-- start GIVEN PASSAGE --

And then after awhile of discussing she said this,
"Im glad you dont plan on changing your body but i love you and youre always my baby no matter what i have your back and im glad you told me. I love you "
So in other words it went really well, and I just want to thank you all for encouraging me to do this and giving me the confidence I needed. <3
Before I sent it I told her I had something to say and she said she thinks she knows what it is. She probably thinks I'm coming out as gay or something like that because I never tried to hide that from her. So I also went ahead and came out as queer as well, here's what I sent,
"And I'm guessing you thought I was going to tell you that I'm gay, bi, or somewhere around that area. I know you know mom, I never tried to hide it from you. And I know you still love and care for me no matter who I love. But to clarify yes I like girls, but I'm not a lesbian nor am I bisexual. I identify as queer, which basically means I like who I like and don't put a label on it."
I'd love to know your opinion on what I sent to her for both things!! Also, just a reminder that you are, and always will be valid!! <3
I did it... I emailed her and told her... Here's what I sent,
"Let me tell you a story.

-- end GIVEN PASSAGE --

> **EXERCISE DIRECTIONS**
Reproduce the coming-out post word for word from "I'd love to" to "you a story.".

-- start ROWS --

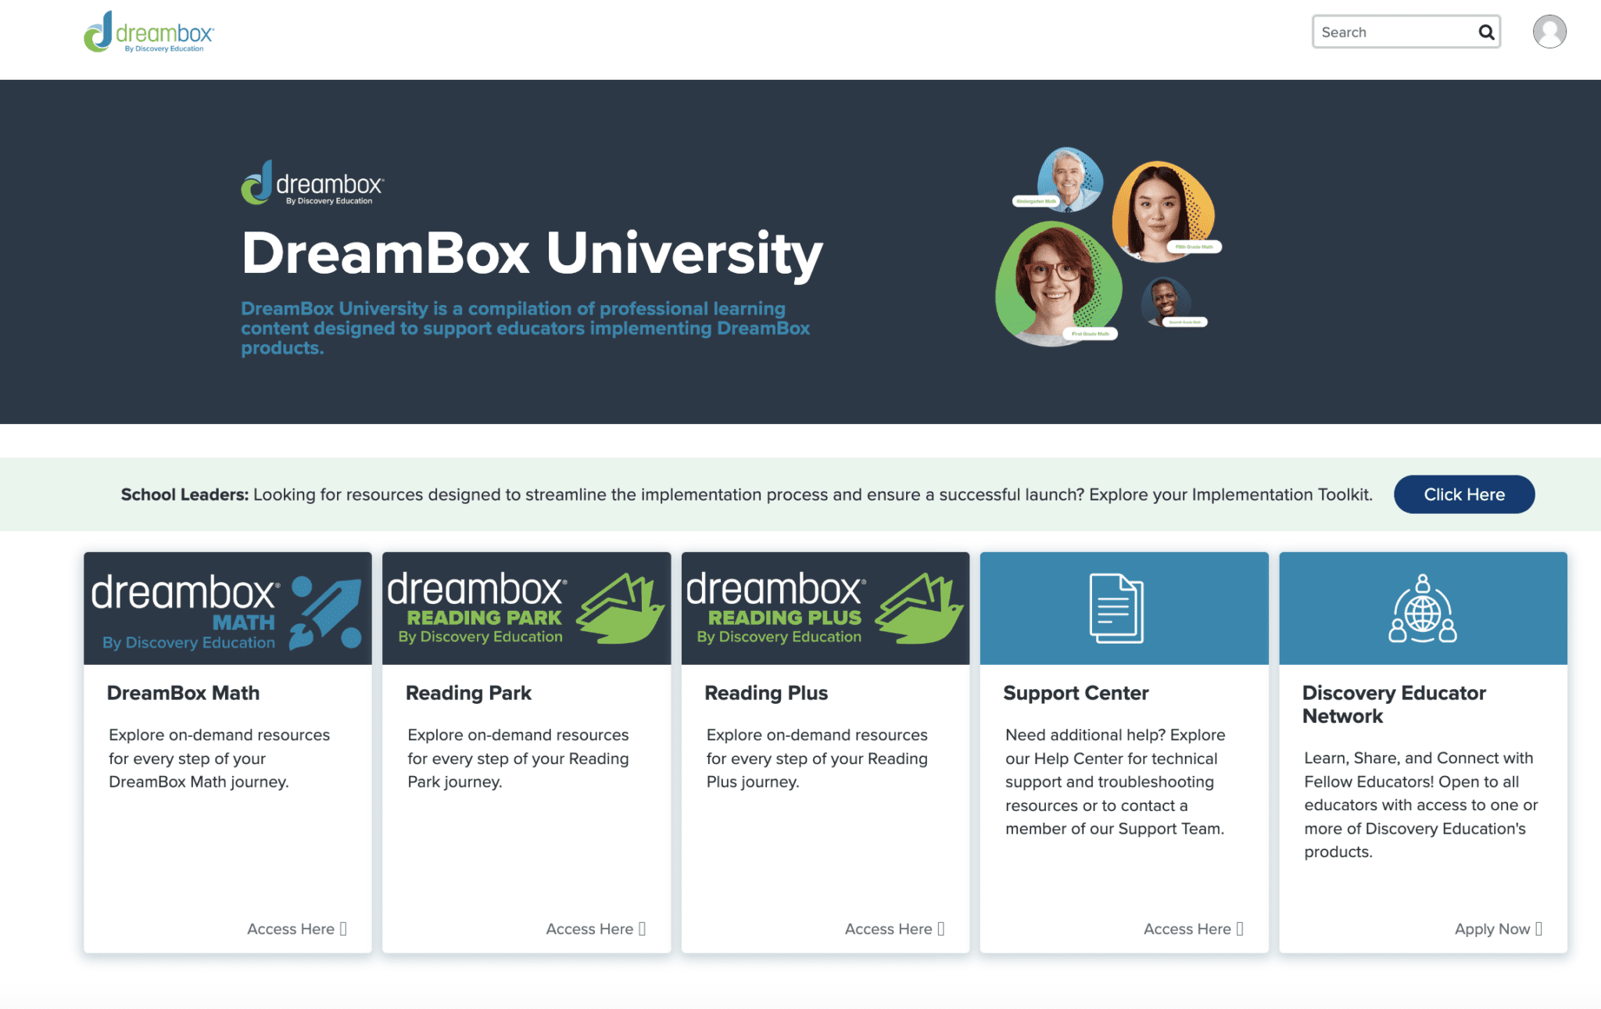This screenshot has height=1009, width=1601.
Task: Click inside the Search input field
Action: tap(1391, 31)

-- end ROWS --
-- start ROWS --

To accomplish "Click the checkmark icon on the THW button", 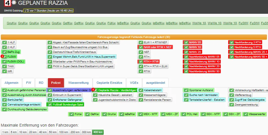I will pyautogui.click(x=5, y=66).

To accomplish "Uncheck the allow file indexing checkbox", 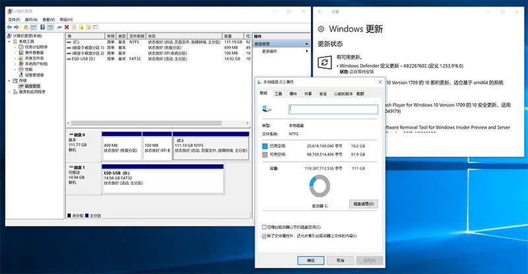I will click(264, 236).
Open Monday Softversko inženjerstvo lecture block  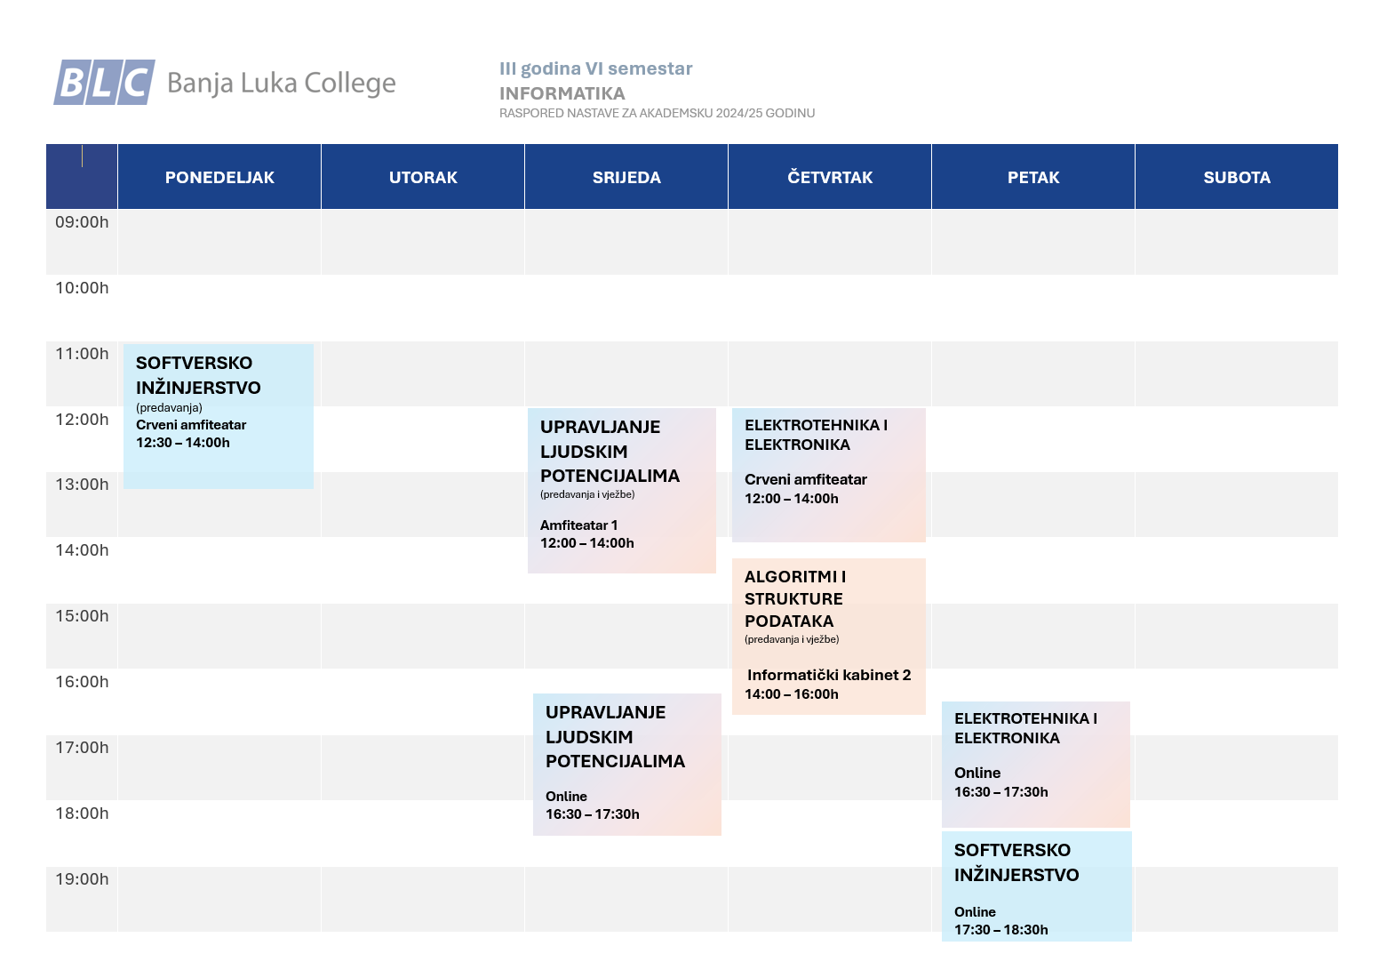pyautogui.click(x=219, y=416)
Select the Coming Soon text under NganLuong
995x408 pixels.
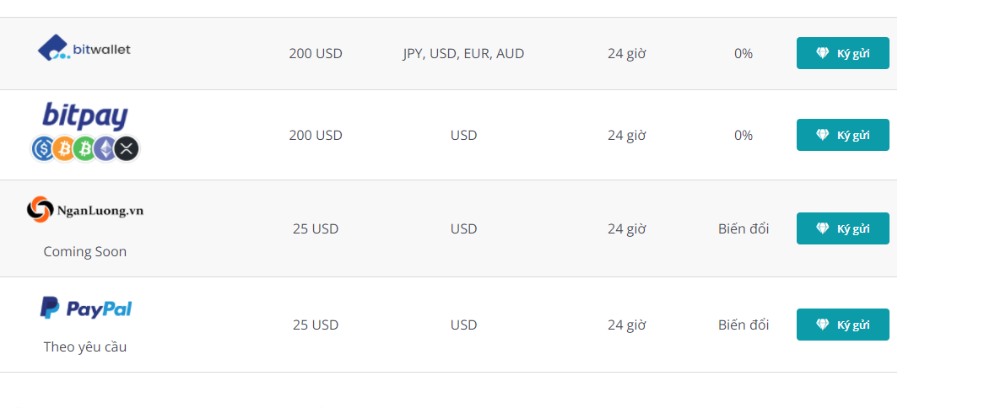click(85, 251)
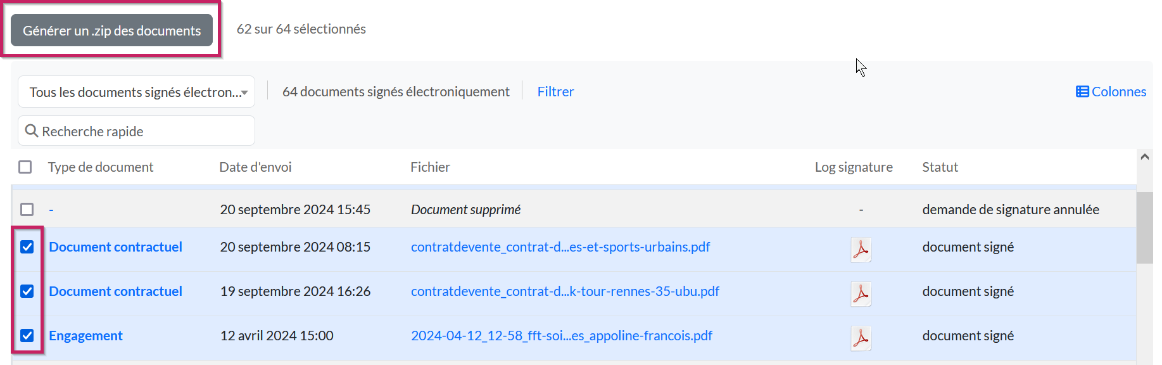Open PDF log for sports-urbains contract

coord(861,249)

-- end ROWS --
-- start ROWS --

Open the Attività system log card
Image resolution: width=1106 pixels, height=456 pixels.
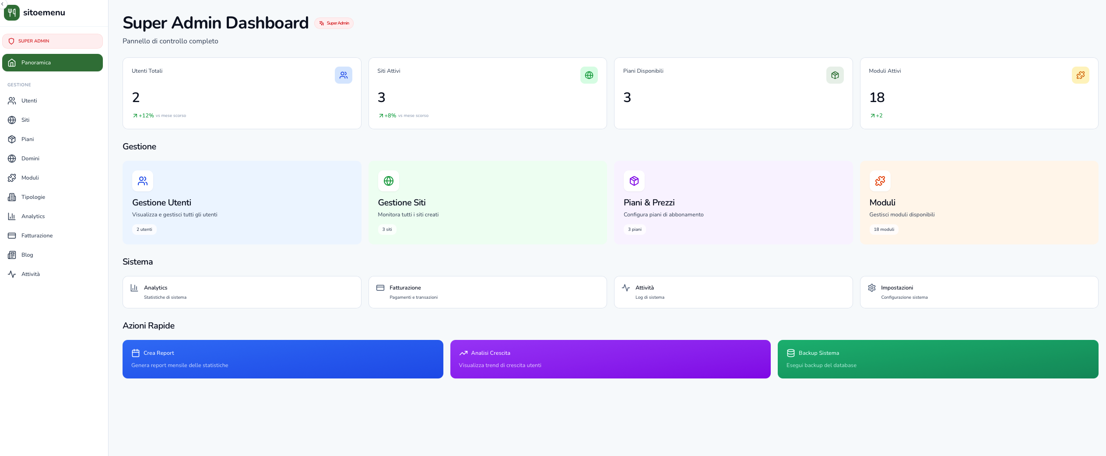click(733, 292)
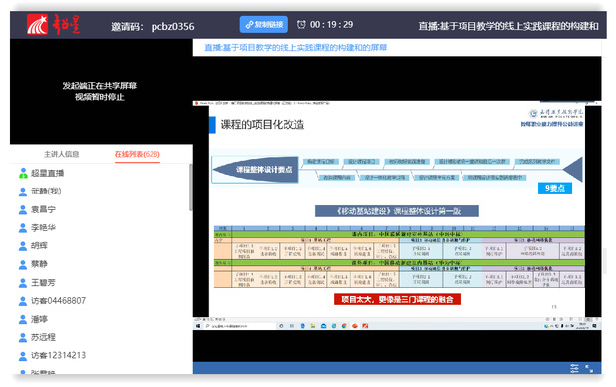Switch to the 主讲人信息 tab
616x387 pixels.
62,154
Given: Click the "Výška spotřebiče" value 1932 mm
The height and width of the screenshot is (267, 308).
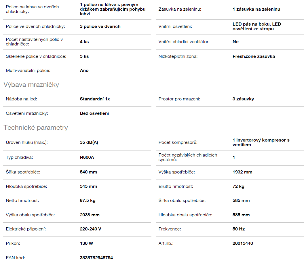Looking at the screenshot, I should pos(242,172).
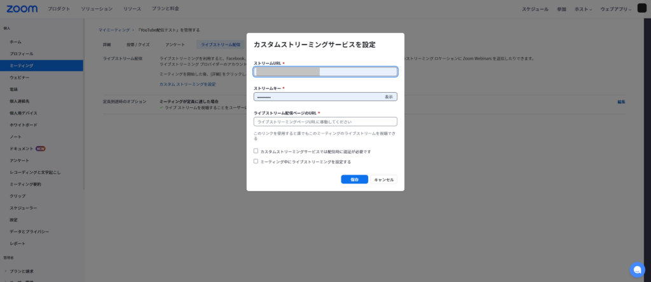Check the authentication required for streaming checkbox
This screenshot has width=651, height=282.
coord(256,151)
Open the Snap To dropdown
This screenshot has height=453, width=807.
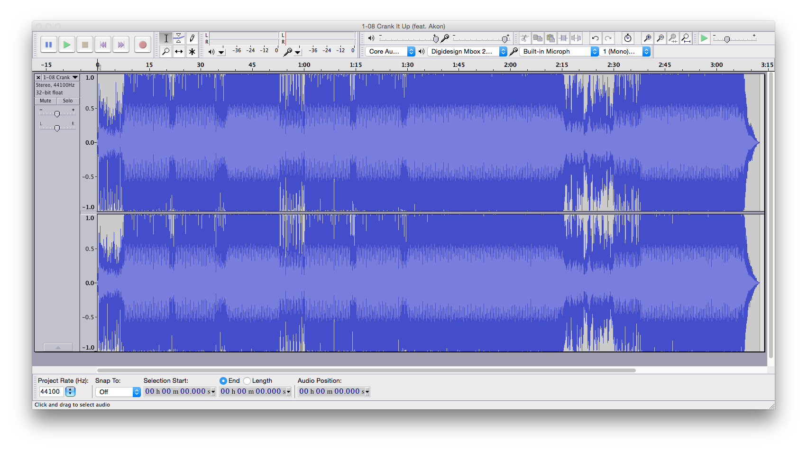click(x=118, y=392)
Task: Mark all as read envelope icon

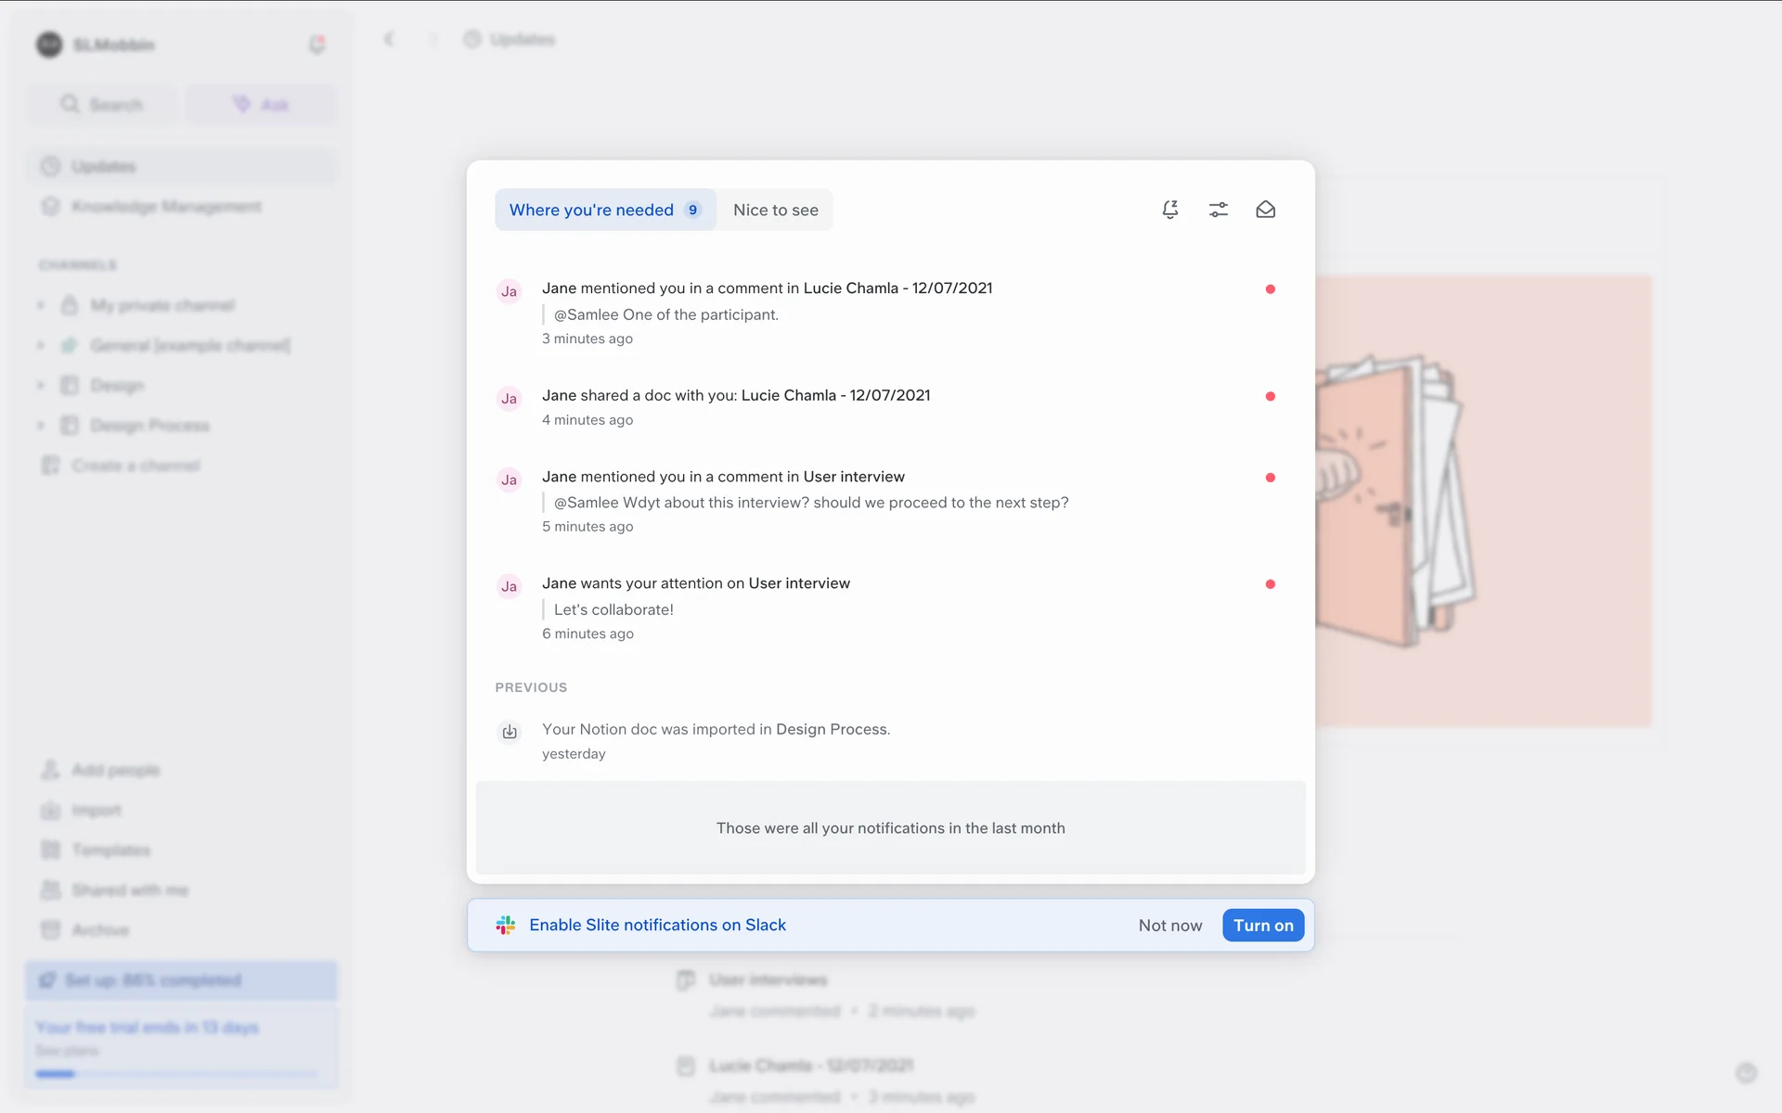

-- end ROWS --

> **RESPONSE TO THIS TASK**
I'd love to know your opinion on what I sent to her for both things!! Also, just a reminder that you are, and always will be valid!! <3
I did it... I emailed her and told her... Here's what I sent,
"Let me tell you a story.